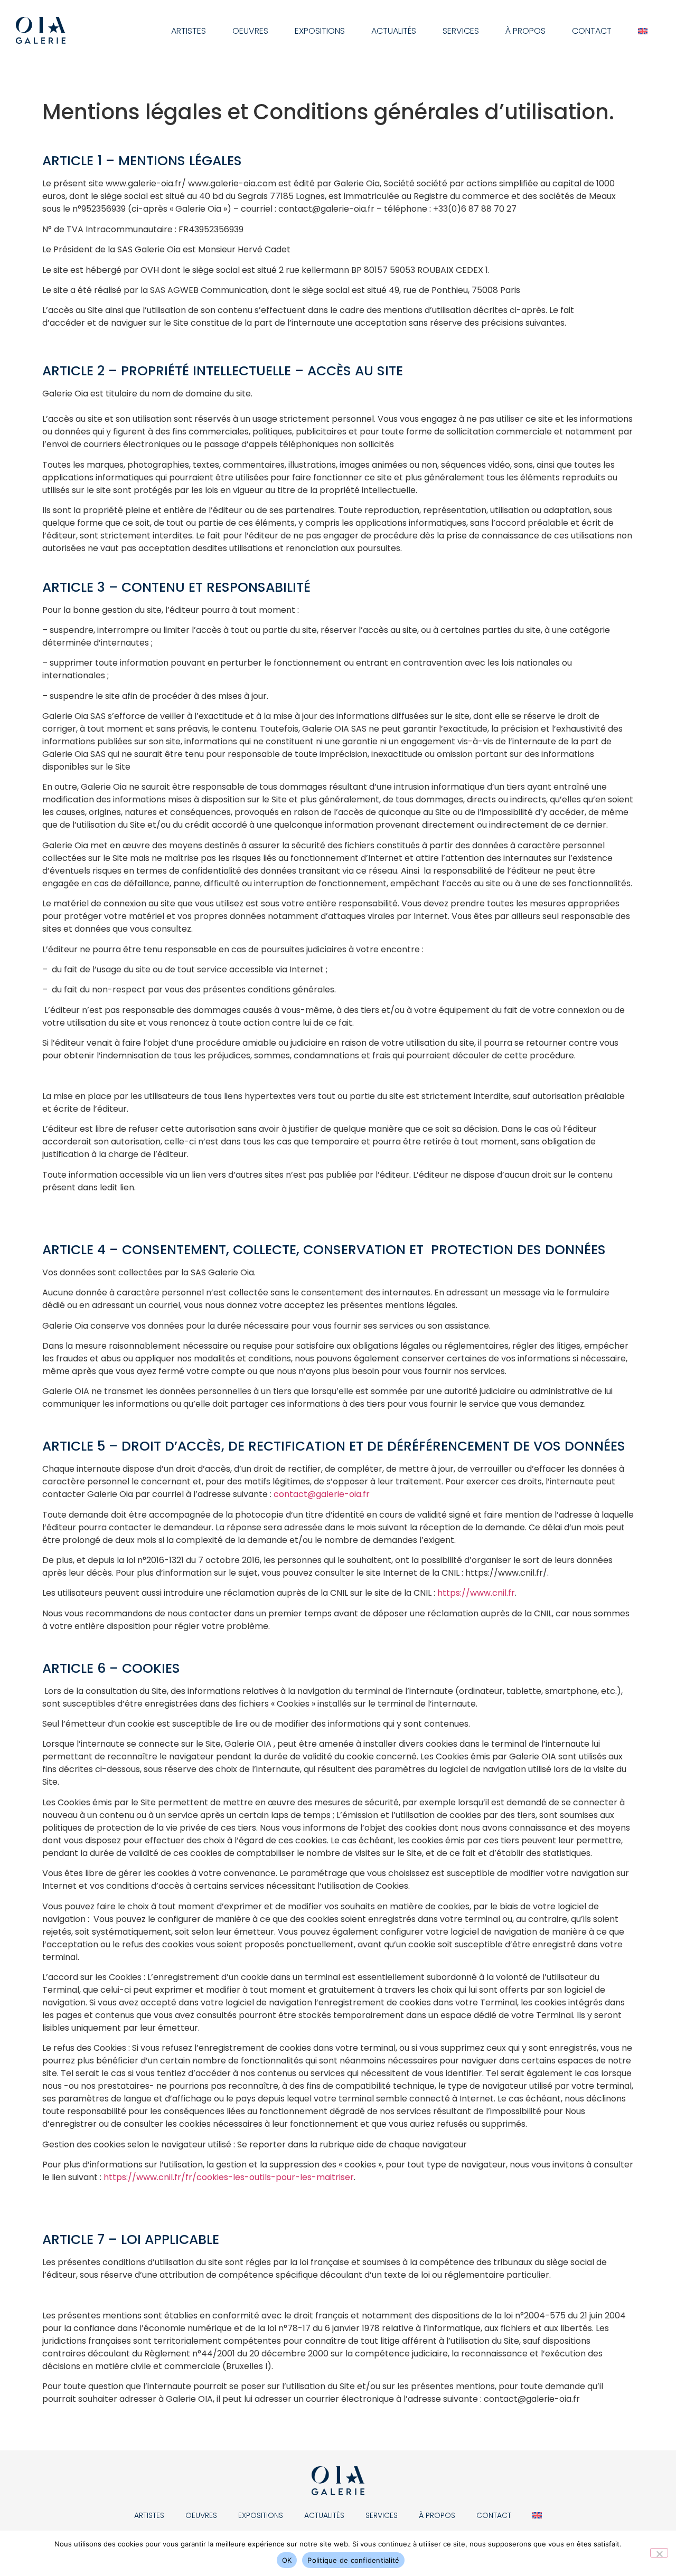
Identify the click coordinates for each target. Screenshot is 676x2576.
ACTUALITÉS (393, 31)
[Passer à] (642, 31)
--
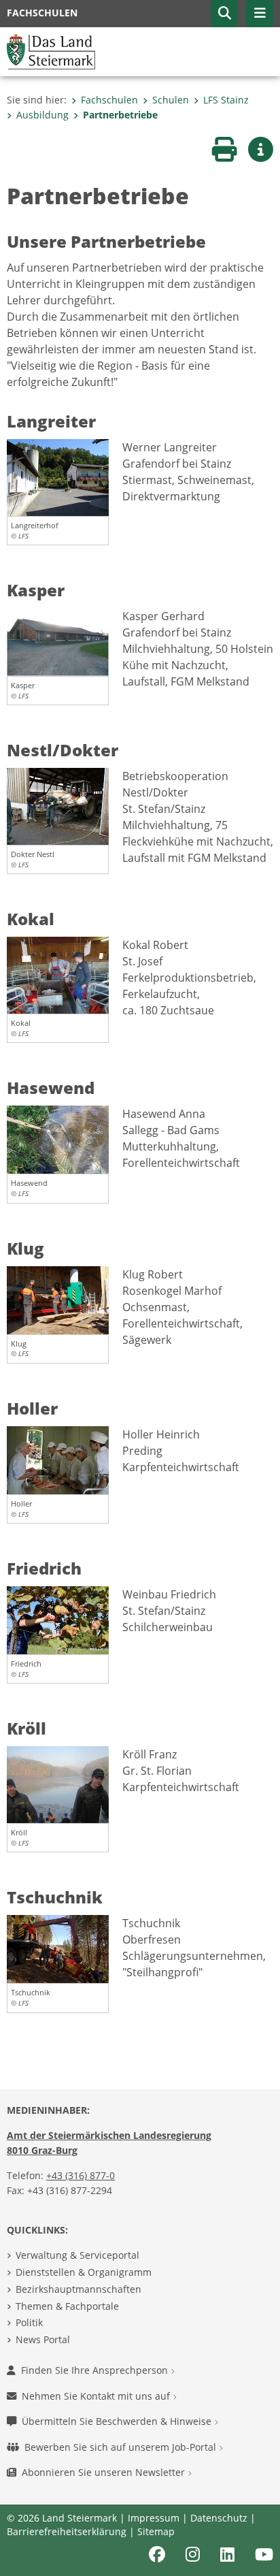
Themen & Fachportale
--
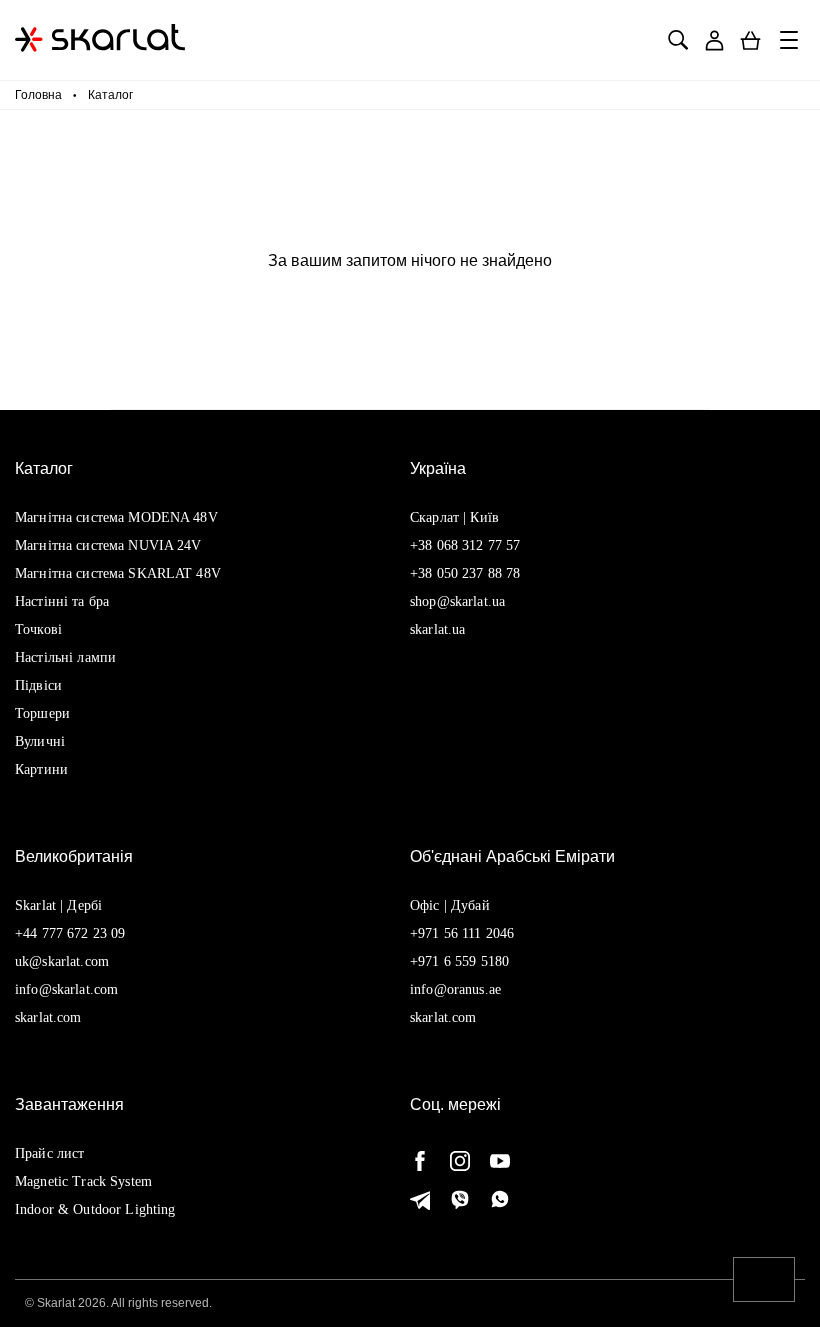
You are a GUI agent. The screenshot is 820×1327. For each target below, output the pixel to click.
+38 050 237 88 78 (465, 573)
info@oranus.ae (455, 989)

_WHAT YOU HAVE TO DO_.
Beginning with the line that has "Identify the click" and ending with the line that has "[Passer à] (642, 31)", set down the lines above exactly and include no others.

_TASK ANSWER_.
Identify the click coordinates for each target. Screenshot is 676x2576.
ACTUALITÉS (393, 31)
[Passer à] (642, 31)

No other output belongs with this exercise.